Getting Started with Kubernetes: Deploying and Scaling an Application on AWS

Kubernetes (often abbreviated as K8s) has become the de‑facto standard for orchestrating containerized applications. Modern web services need to be available around the clock, and developers expect to push new versions without downtime. Containerization makes that possible, and Kubernetes helps make sure those containers run where and when they should and have the resources they need. This tutorial walks through the key concepts of Kubernetes, shows how to deploy a simple application on Amazon EKS, and demonstrates how to scale both your application and the underlying infrastructure.

1 Understanding Kubernetes

1.1 Cluster architecture

A Kubernetes cluster consists of a control plane and a set of worker nodes that run containerized applications. The control plane hosts components such as the API server, scheduler, controller managers and etcd, which make global decisions for the cluster (for example, scheduling pods). Worker nodes run the pods—the smallest deployable units—that contain one or more containers. This separation lets you add or remove worker nodes without affecting the control plane, enabling high availability and fault tolerance.

Key components include:

kube‑apiserver – exposes the Kubernetes API. It scales horizontally by running multiple instances behind a load balancer.

etcd – the consistent, highly‑available key–value store for all cluster data.

kube‑scheduler – assigns newly created pods to nodes based on resource requirements, policy constraints and scheduling algorithms.

kube‑controller‑manager and cloud‑controller‑manager – run various controllers that handle tasks such as node lifecycles, jobs, endpoints and cloud provider interactions.

kubelet – an agent running on each worker node that ensures containers described in pod specifications are running and healthy.

kube‑proxy – a network proxy on each node that implements the Service abstraction and load‑balances traffic to pods.

1.2 Workloads, pods and deployments

A Deployment manages a set of pods for stateless applications. You describe your desired state (for example, the number of replicas and the container image) in a deployment object, and Kubernetes ensures that reality matches your declaration. Behind the scenes, deployments create and manage ReplicaSets, which in turn manage the individual pods. Deployments enable declarative updates and rollbacks and provide a simple way to scale up or down your application.
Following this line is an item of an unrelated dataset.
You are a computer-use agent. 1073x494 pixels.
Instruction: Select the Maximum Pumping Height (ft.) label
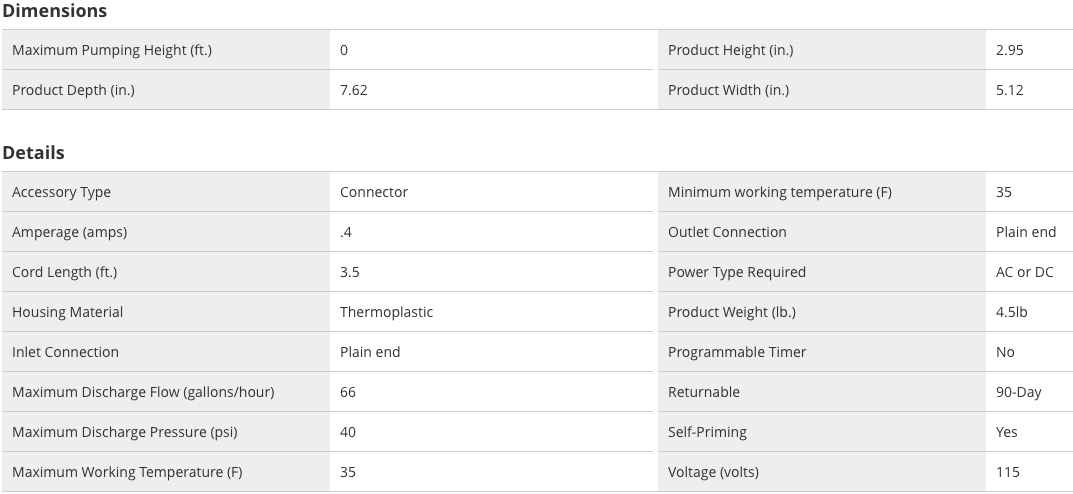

The typical workflow for a deployment is:

Define a deployment manifest specifying the container image, number of replicas and labels.

Apply the manifest with kubectl apply -f <file>.

Kubernetes creates a ReplicaSet and schedules pods on nodes.

You can scale or update the deployment declaratively (see section 5).

1.3 Services and load‑balancing

Pods are mortal; they can be destroyed and recreated at any time. Services provide a stable network endpoint to access pods, load‑balancing traffic across all healthy instances. When you expose a deployment via a Service of type LoadBalancer, Kubernetes configures an external load balancer (on AWS this becomes an Elastic Load Balancer) and routes incoming traffic to your pods. This mechanism is essential when running multiple instances of an application.

2 Why Use Amazon EKS?

Operating your own Kubernetes control plane on cloud virtual machines is certainly possible, but it requires ongoing maintenance, upgrades and high‑availability planning. Amazon Elastic Kubernetes Service (EKS) provides a managed control plane that takes care of these responsibilities for you. When you create an EKS cluster, AWS provisions and runs the Kubernetes control plane across multiple Availability Zones, applies security patches and upgrades, and manages critical components such as the API server and etcd. Because EKS integrates with AWS networking and security services—such as IAM, VPC networking and encryption—you can focus on building and deploying your workloads while AWS handles the underlying Kubernetes infrastructure. All that remains under your control are the worker nodes and the applications they run. This managed experience reduces operational overhead and enables you to adopt best practices with minimal effort.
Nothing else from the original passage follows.